I hear the wind and smell lavender. Rondebosch. I taste honey. Free State. Do you remember my questions? Stellenbosch. The neighbor’s child cries. Fish Hoek. My fingers tapping on the keys. Cape Flats. Young eyes hoping.

because of you
this country no longer lies
between us but within

it breathes becalmed
after being wounded
in its wondrous throat

in the cradle of my skull
it sings, it ignites
my tongue, my inner ear, the cavity of heart
shudders towards the outline
new in soft intimate clicks and gutturals

of my soul the retina learns to expand
daily because by a thousand stories
I was scorched

a new skin.

I am changed for ever.  I want to say:
forgive me
forgive me
forgive me

You whom I have wronged, please
take me

with you.
-Antjie Krog, Country of my Skull

16 March 2012


I’m home. I feel all mixed-up inside. I brought Cape Town back with me, it warms my heart as I stare at gray North European skies and put on yet another layer of clothes. No one knows my secret: I’m tan!! Well, my husband knows.

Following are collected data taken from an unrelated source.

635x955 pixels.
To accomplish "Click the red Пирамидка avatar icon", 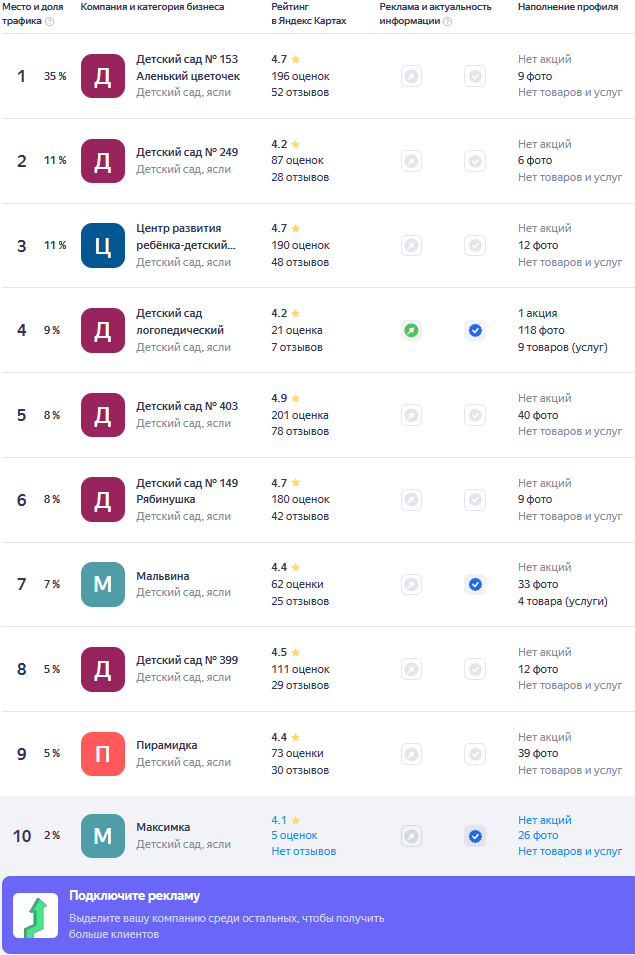I will 103,754.
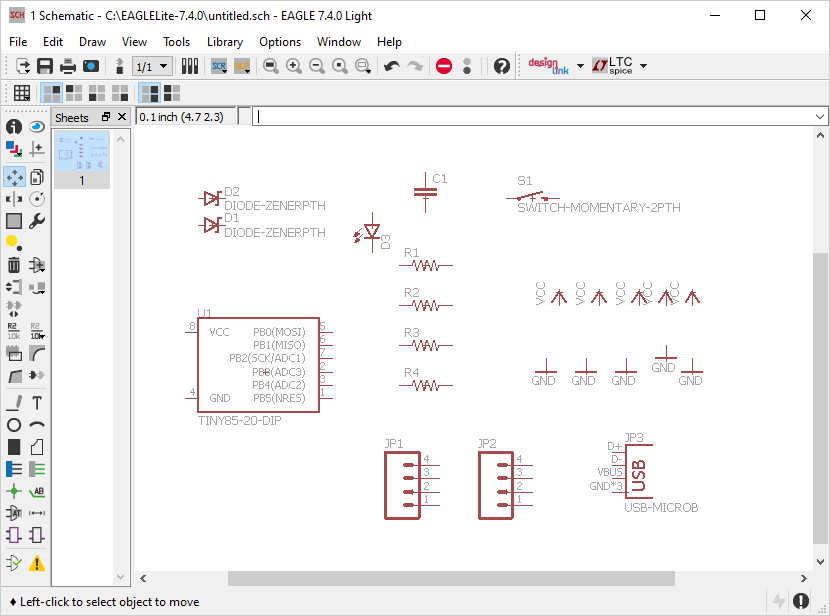The width and height of the screenshot is (830, 616).
Task: Open the Library menu
Action: point(224,42)
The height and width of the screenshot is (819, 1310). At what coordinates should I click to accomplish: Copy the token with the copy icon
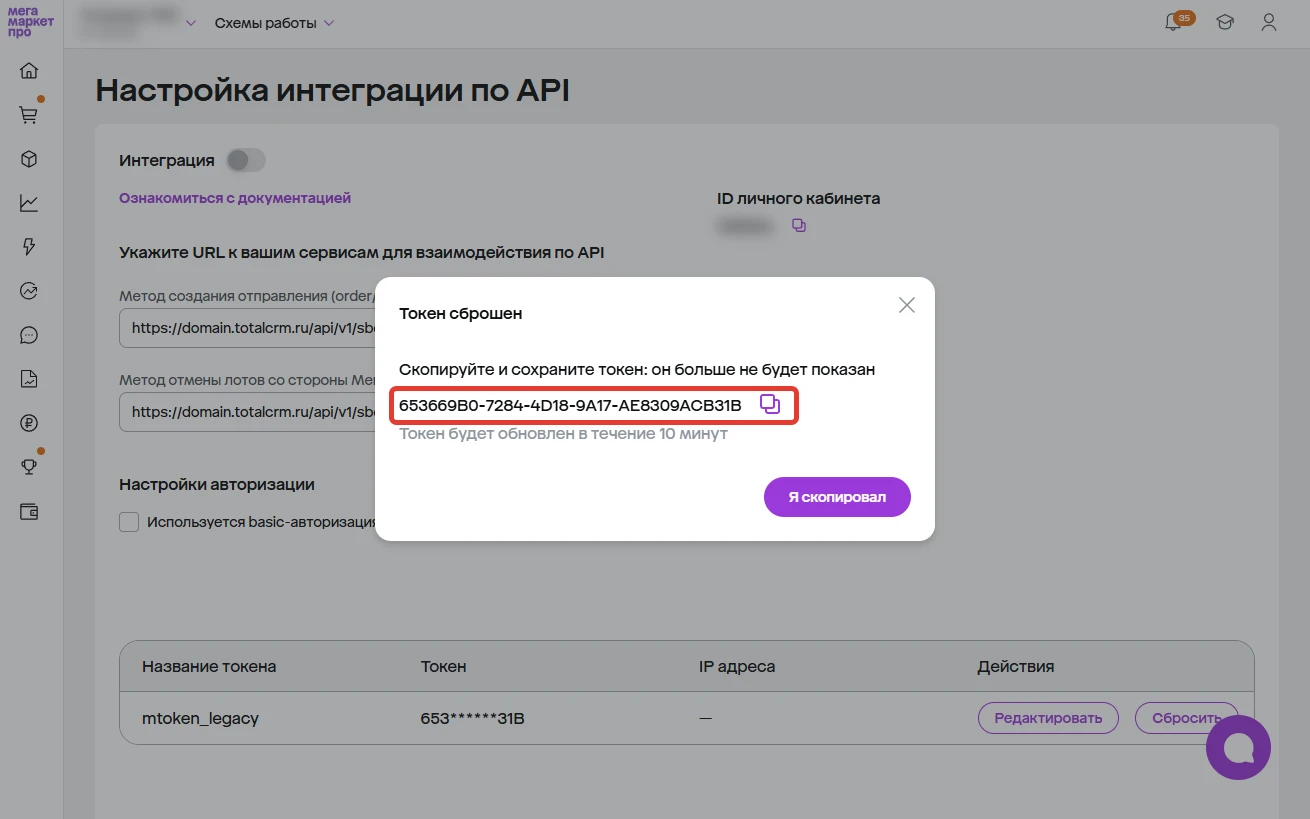[769, 404]
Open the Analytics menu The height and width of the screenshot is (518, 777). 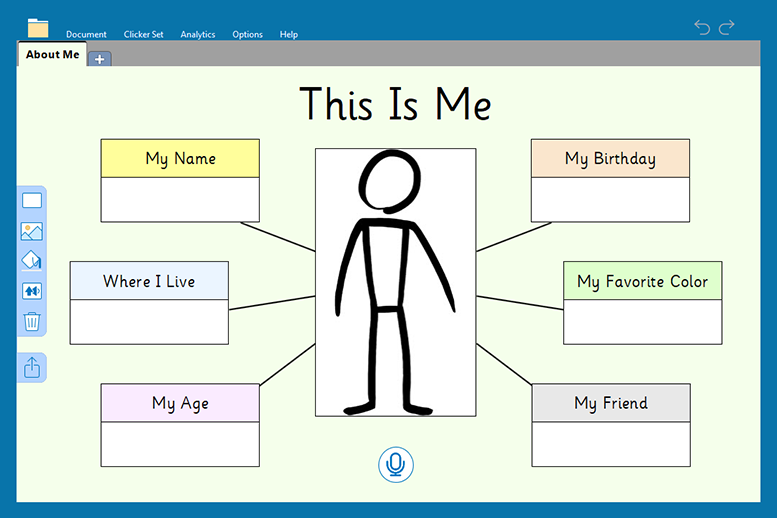click(x=198, y=34)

I hit the ground running, going into work for a week starting the day after I arrived, and working straight through the weekend. Then yesterday I heard myself telling our daughter that my emotions are all mixed up and bubbling. “My heart feels like a water balloon, rolling around and around, about to burst. I don’t know what to do.” She wisely asked (where does she get it from?), “What does your heart say?” And I suddenly knew what I had to do: geef het een plek (give it a place) and write down how I feel.

This blog came into being when I returned from another trip to Africa, much more battered than I am now. Putting down the truth and telling how I felt healed me then. The slow showing up to write every day for a half hour helped me breathe new life into a blocked writing habit. I don’t have that problem now. In fact, I’m all excited to be home and can’t wait to start teaching on Tuesday. I’m happy to see my colleagues and I love sleeping in my bed. The best part has been hanging out with my family and watching their eyes and memorizing their voices, now no longer skype distorted. No, I’m okay. But as a wise friend said to me on Wednesday, “You need to let it all settle.”

But it won’t. Memories lift me at the most surprising moments, like birds taking flight. Smiles on the street. The eyes of a 12-year-old I interviewed who said her dream is to get pregnant because then she will receive R200 (€20) per month. The smell of wood smoke and sewage inside a community. Air warm against my cheek while cool water caresses my ankles. Mountains rising across False Bay with a thousand shades of teal between the other side and me. The faces and voices of all those many interviews; their words still swirl though my heart.

It needs to be said that I have met children who have no hope. Struck down by poverty, orphaned, sexually abused–still they dared to tell me things like, “When I grow up I want to be a chartered accountant.” Where does that courage come from?

Oh, you want to know about my Thank-you Lunch! It was perfect. Three people didn’t show and one woman brought her two sons from the community, so we had just the right amount. We ate and laughed and at some point I moved my chair from one end of the table to the other. Then I asked the kids if they wanted milkshakes. Chocolate? Right. We ate some more. Beneath ancient trees sun dappled our long table full of roses and glasses. Who was there? Friends and family: a reverend, psychologist, student, anthropologist and her two little girls, a favorite little girl of mine who has the heart of a peacemaker, mentor and colleague, husbands, wives, think-tank program director, filmmaker, teacher-to-be and me. We did the usual de Graaf thing: ate and talked and laughed and told jokes and listened to stories. There was also a fair amount of exchanging phone numbers, so that was cool. I miss them, these friends and family.

I feel . . . mixed up. Sad and relieved. Sad that so many children seem left behind. “You can’t save them all.” No, but I can save one. And I’ll teach and write and use all the gifts I’ve received: listening and seeing, trying still to understand.